- O Presidente da Bolívia, Rodrigo Paz, anunciou que reduziria pela metade o seu salário e o dos ministros face aos protestos que exigem a demissão do chefe de Estado.
- A medida foi anunciada em Sucre, capital constitucional, durante um evento.
- A Bolívia entra na quarta semana de agitação, com perturbações nas cadeias de abastecimento em La Paz e El Alto e escassez de alimentos, combustível e medicamentos.
- Os manifestantes pressionam o Governo para revogar políticas de austeridade e responder ao aumento do custo de vida.
- Paz, senador do Partido Democrata-Cristão e filho do ex-Presidente Jaime Paz Zamora, herdou uma crise económica e tem defendido cortes na despesa pública para estabilizar as finanças.
O Presidente da Bolívia, Rodrigo Paz, anunciou nesta segunda-feira, 25 de maio, que reduziria para metade o seu salário e o dos ministros.
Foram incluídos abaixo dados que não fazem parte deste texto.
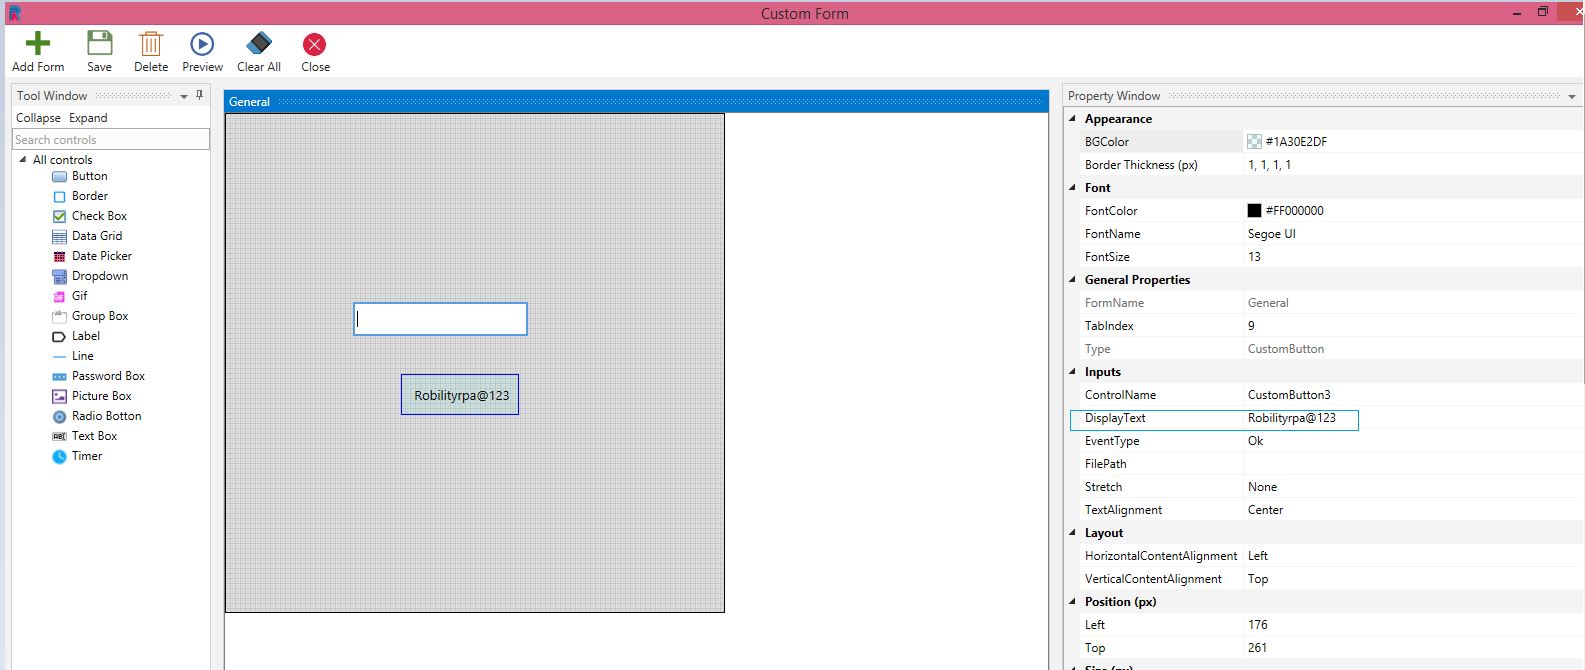Preview the form with play icon
This screenshot has width=1585, height=670.
[x=202, y=44]
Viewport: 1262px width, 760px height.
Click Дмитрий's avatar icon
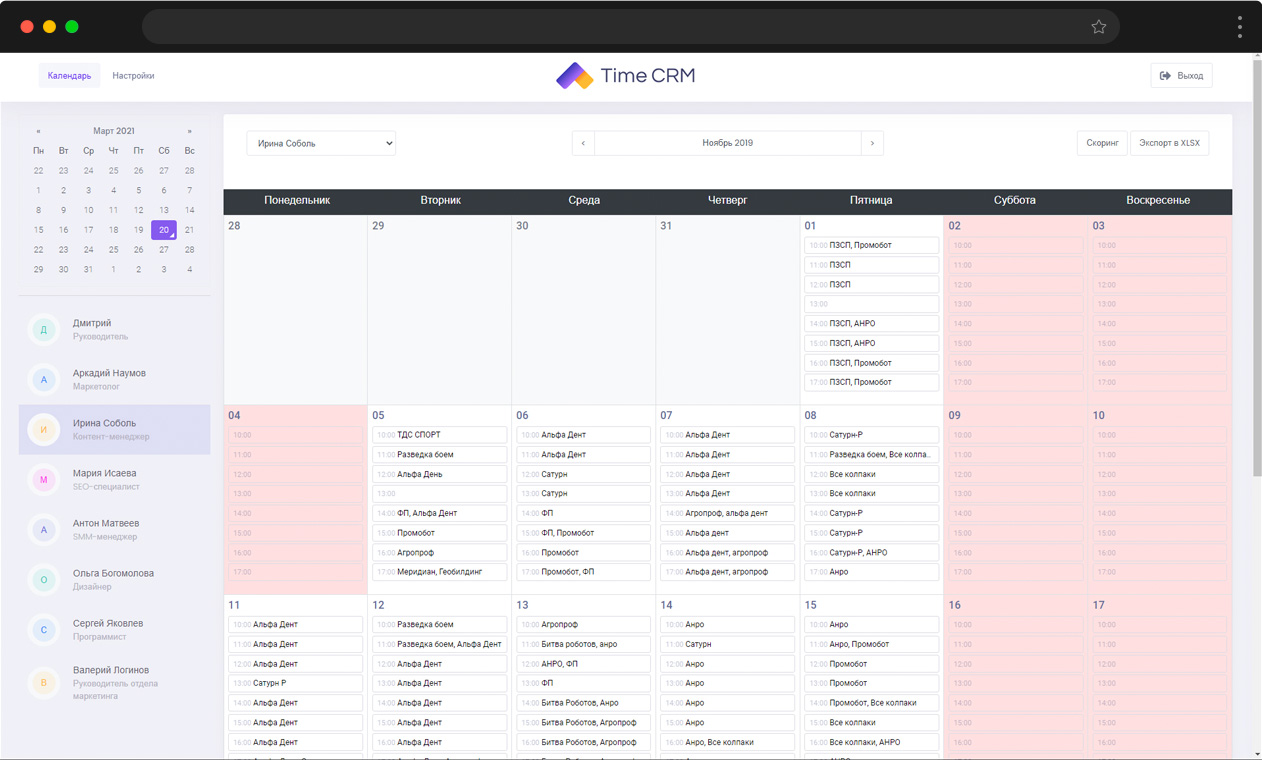tap(44, 330)
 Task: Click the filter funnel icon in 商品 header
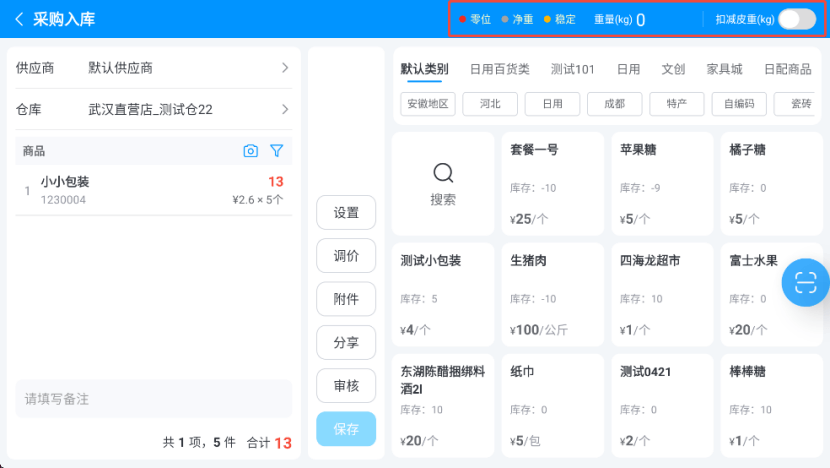[x=277, y=151]
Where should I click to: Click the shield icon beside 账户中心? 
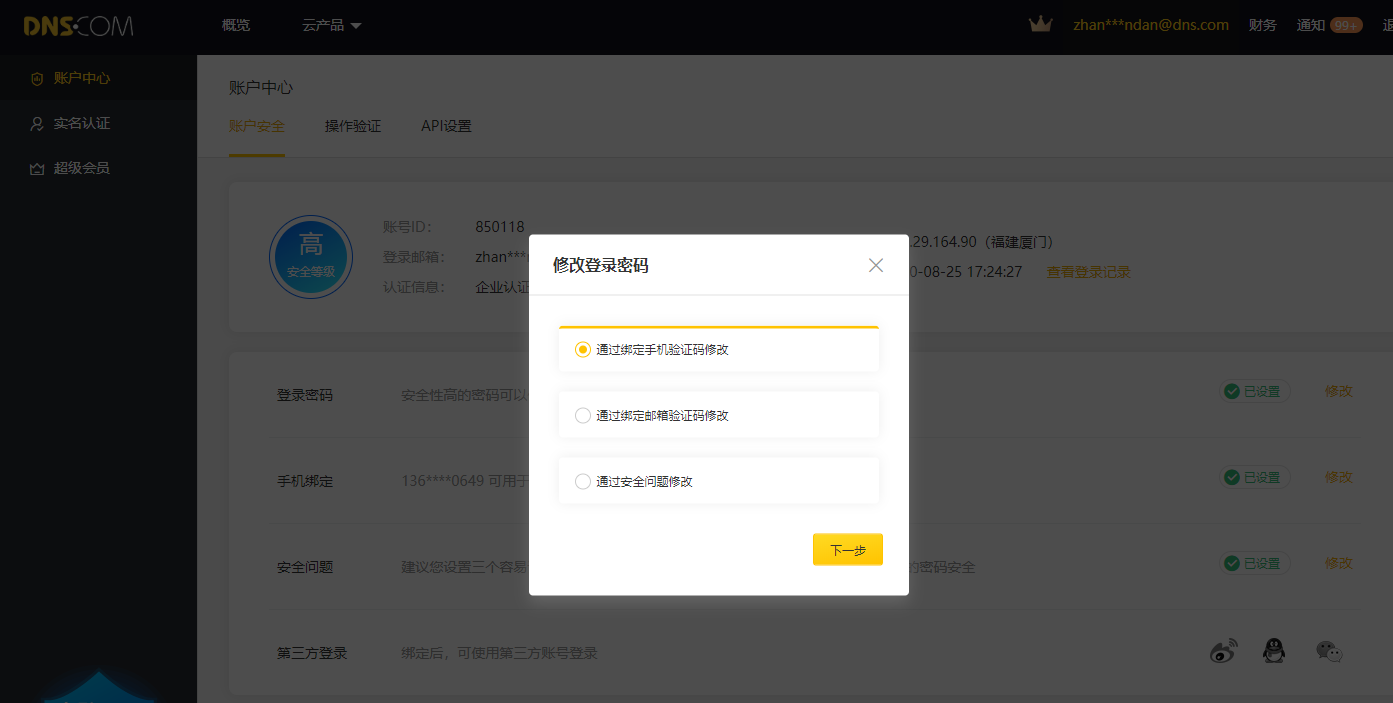(37, 78)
A medida surge em resposta à pressão de protestos e bloqueios de estradas que pedem a demissão do chefe de Estado. O anúncio ocorreu durante um evento em Sucre, capital constitucional do país.
Paz explicou que os cortes salariais são uma demonstração de compromisso com o país. A decisão ocorre numa fase em que o país enfrenta a quarta semana de agitação política e social, com impactos nas cadeias de abastecimento de La Paz e El Alto.
Os protestos têm também pressionado o Governo a revogar políticas de austeridade e a responder ao aumento do custo de vida, que já afeta mercados, hospitais e postos de abastecimento. Paz herdou uma das mais graves crises económicas das últimas décadas e defende medidas de contenção de gastos públicos e redução de subsídios nos combustíveis.
Contexto de protestos
A Bolívia vive uma conjuntura marcada por tensões políticas desde as eleições de fim de 2024, com a oposição a exigir respostas rápidas a problemas económicos. Paz, senador do Partido Democrata-Cristão, assumiu a presidência após uma campanha que prometia enfrentar crises políticas e económicas.